All assertions support .withProse("human-readable description").

Cross-Step References

The ref() function creates type-safe proxies that resolve at runtime:

// ref<User>("user").id produces "$user.id" at runtime
when(createTodo.call({ userId: ref<User>("user").id, title: "Buy milk" })).as("todo")

The runner maintains a bindings map across steps within a scenario. When a step uses .as("name"), its result is stored and available to later steps via ref("name").

Prose Templates

Each context defines prose templates that convert operation calls into human-readable text:

// fixtures/todo/dsl/prose.ts
export const prose: Prose<typeof ops> = {
  createUser: '{actor} creates a user with name "{name}" and email "{email}"',
  createTodo: '{actor} creates a todo "{title}"',
  completeTodo: '{actor} completes the todo "{$todo.title}"',
  deleteTodo: '{actor} deletes the todo "{$todo.title}"',
  listTodos: "{actor} lists todos [includeCompleted?including completed]",
};

Template syntax

Pattern Replaced with
{paramName} Parameter value
{actor} Scenario actor name
{$binding.field} Value from a previous step’s result
[paramName? text] Conditional text — included only if param is truthy

Rendering pipeline

  1. interpolate(template, params, { actor }) — replaces {param} placeholders and evaluates conditionals
  2. interpolateBindings(text, bindings) — replaces {$binding.field} with runtime values
  3. The fully resolved prose appears in test output

Design Principles

Scenarios are algebraic, not narrative

The domain schema formalizes the algebra of a system: types, operations, and invariants. Scenarios demonstrate how operations compose to achieve outcomes. They are not user stories or narrative documentation.

Step data is self-documenting

All data relevant to a step should appear in the operation call itself. Prose templates render this data into readable text, but the scenario definition is the source of truth:

// Good — all data visible in the operation call
given(createUser.call({ email: "taylor@test.com", name: "Taylor", password: "password123" })).as("user")
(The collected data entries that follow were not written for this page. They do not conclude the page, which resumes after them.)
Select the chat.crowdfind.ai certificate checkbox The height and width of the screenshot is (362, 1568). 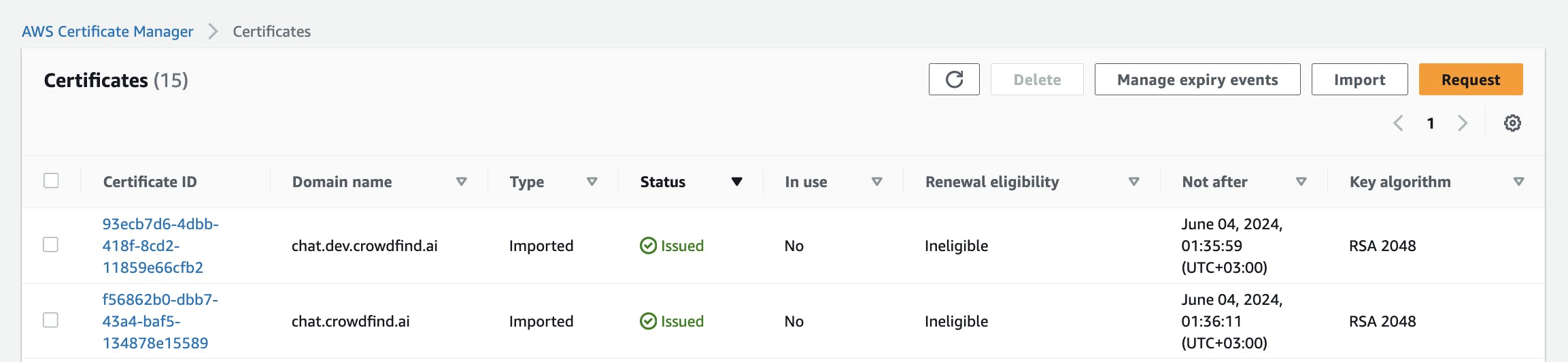[x=51, y=320]
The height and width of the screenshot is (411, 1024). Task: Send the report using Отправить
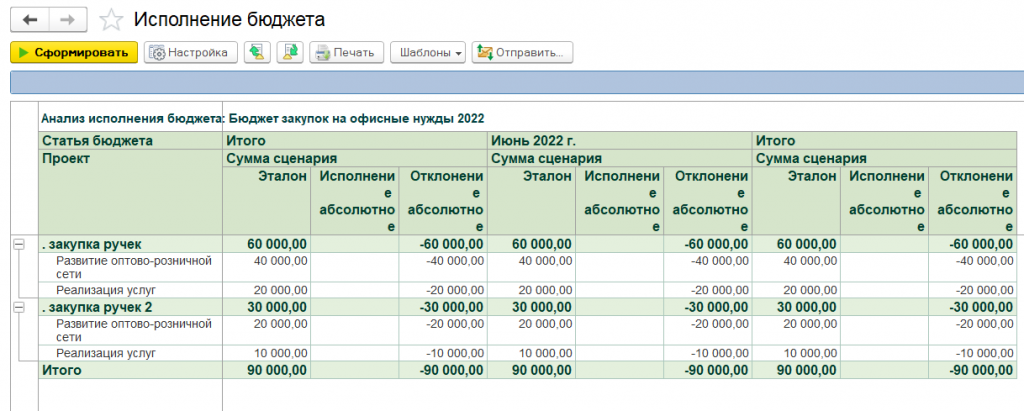point(522,53)
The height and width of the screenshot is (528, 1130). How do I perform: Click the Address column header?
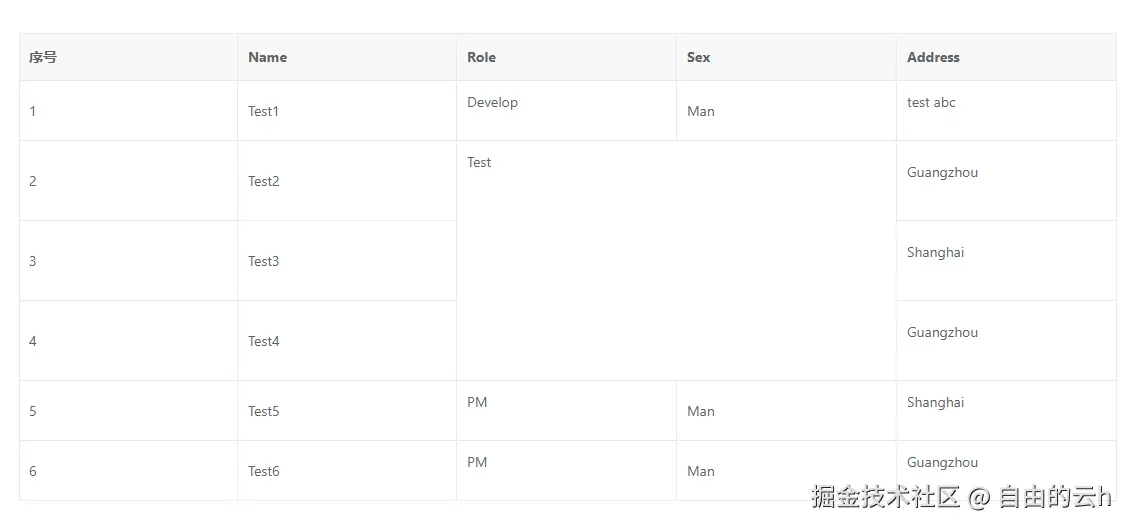pyautogui.click(x=933, y=58)
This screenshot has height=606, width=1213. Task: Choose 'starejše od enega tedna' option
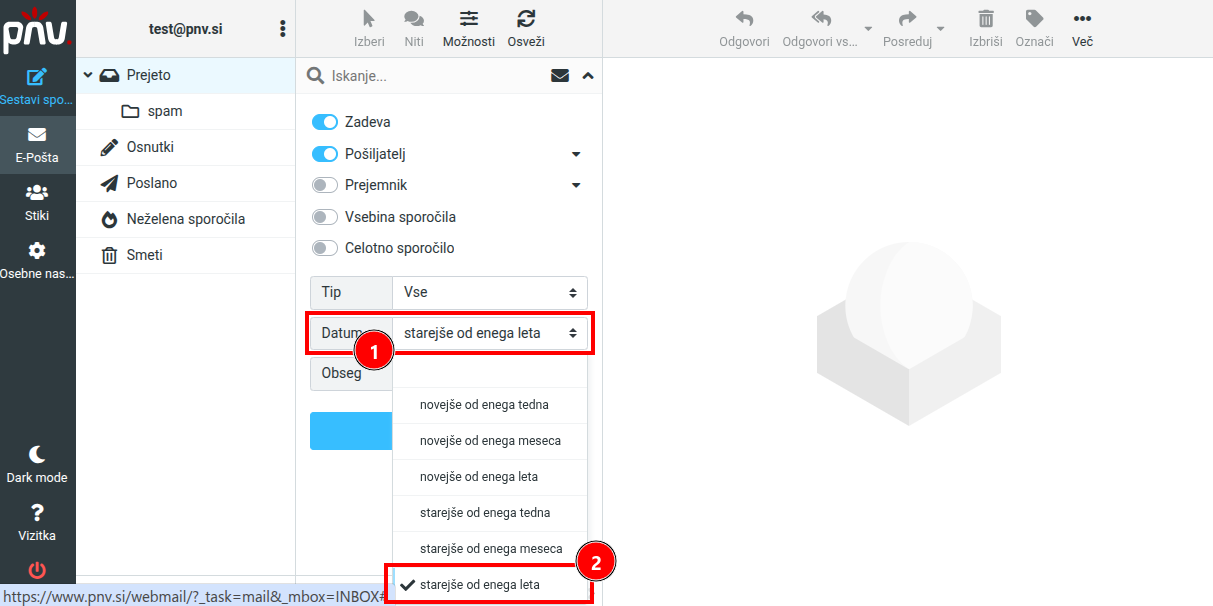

// Bad — data hidden elsewhere, operation call is incomplete
given(createUser.call({ ...someFixture })).as("user")

Actors are identifiers, not personas

Names like “Taylor” in .withActor("Taylor") are identifiers for prose rendering, not persona references. They make output readable (“Taylor creates a todo” vs “the user creates a todo”) and have no special meaning beyond being a string.

Personas are discovery artifacts — they inform what scenarios to write, but they don’t appear in the schema’s algebraic structure.

One Scenario, Many Targets

The same scenario definitions run against every generated target:

Runner Execution strategy
Core Direct handler invocation via Effect layers
API HTTP requests to running server
CLI Programmatic command execution
CLI-Client Remote commands against running API
Client Typed HTTP client methods
MCP JSON-RPC protocol over stdio
UI HTTP requests to UI server

This ensures all targets behave identically. A test file looks like:

import { createLibraryRunner } from "@morphdsl/scenario-runner-core";
import { scenarios } from "@todo/scenarios";
import { HandlersLayer, InMemoryLayer, ops, prose } from "@todo/tasks-core";

const runner = createLibraryRunner({
  layer: TestLayer,
  operations: { ... },
  prose,
});

test("scenarios", async () => {
  const result = await runner.runAllAndPrint(scenarios);
  expect(result.failed).toBe(0);
});

File Layout

examples/fixtures/<name>/
├── scenarios/scenarios.ts    # Hand-written scenario definitions
└── dsl/prose.ts              # Hand-written prose templates

examples/<name>/              # Generated output
├── tests/scenarios/          # Compiled scenarios package
└── contexts/*/core/src/test/ # Target-specific test files

Scenario files and prose templates are hand-written fixtures that survive regeneration. Everything else is generated.